这是 过多变量(feature)+ 过少训练数据 造成的

​ If we have too many features, the learned hypothesis may fit the training set very well(\(J(\theta) \approx 0\))

generalize:  how well a hypothesis applies even to new examples

Option to address overfitting:

  • Reduce number of features:
    • Manually select which features to keep
    • Model selection algorism
  • Regularization:
    • Keep all features, but reduce magnitude(大小)/values of parameters \(\theta_j\)
    • Works well when having a lot of features , each of which contributes a bit to predicting \(y\)

regularized Linear Regression

Regularization 的思路:

Small values for parameters \(\theta_0, \theta_1,\dots,\theta_n\):

  • "Simpler" hypothesis
  • Less prone to overfitting

也就是将某些影响过大的\(\theta_j\)设得很小,比如: \(\theta_0 + \theta_1x + \theta_2x^2 + \theta_3x^3 + \theta_4x^4 \approx \theta_0 + \theta_1x + \theta_2x^2\)

Gradient Descent

但是这个regularization 的过程不是在 \(h_\theta(x)\) 里进行的,而是在Cost Function \(J(\theta)\)里进行的:
\[ \large J(\theta) =\frac{1}{2m} [\sum_{i=1}^{m}(h_\theta(x^{(i)})-y^{(i)})^2 + \lambda\sum_{j=1}^{n}\theta_j^2 ] \]
注意后面加上的那一项(称之为正则化项)是从1开始的,它收缩了除了\(\theta_0\)外的每一个参数。 \(\lambda\) 称为regularization parameter(正则化参数),用于控制两个不同目标之间的平衡关系。

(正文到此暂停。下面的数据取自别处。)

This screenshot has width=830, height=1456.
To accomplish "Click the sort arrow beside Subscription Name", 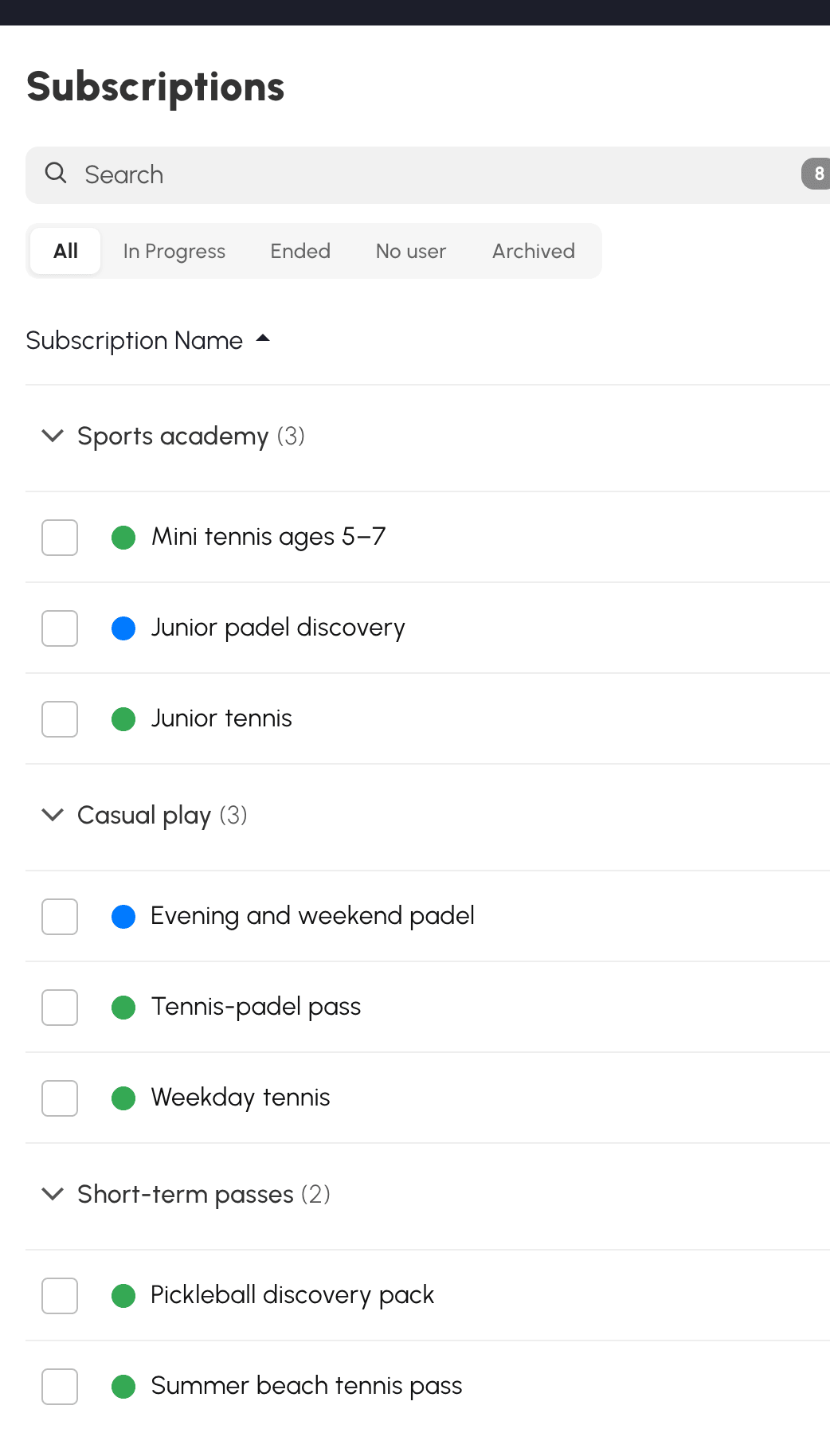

在这个cost functions 里两个\(\sum\)项代表了两个不同的目标:

  • 使假设更好地拟合数据(fit the training data well)
  • 保持参数值较小(keep the parameters small)

较小的参数值能得到简单的hypothesis,从而避免overfitting

注意:\(\lambda\)不能过大,否则会使得 \(\theta_1,\dots ,\theta_n \approx 0\), 从而fail to fit even the training set ——too high bias——underfitting(欠拟合)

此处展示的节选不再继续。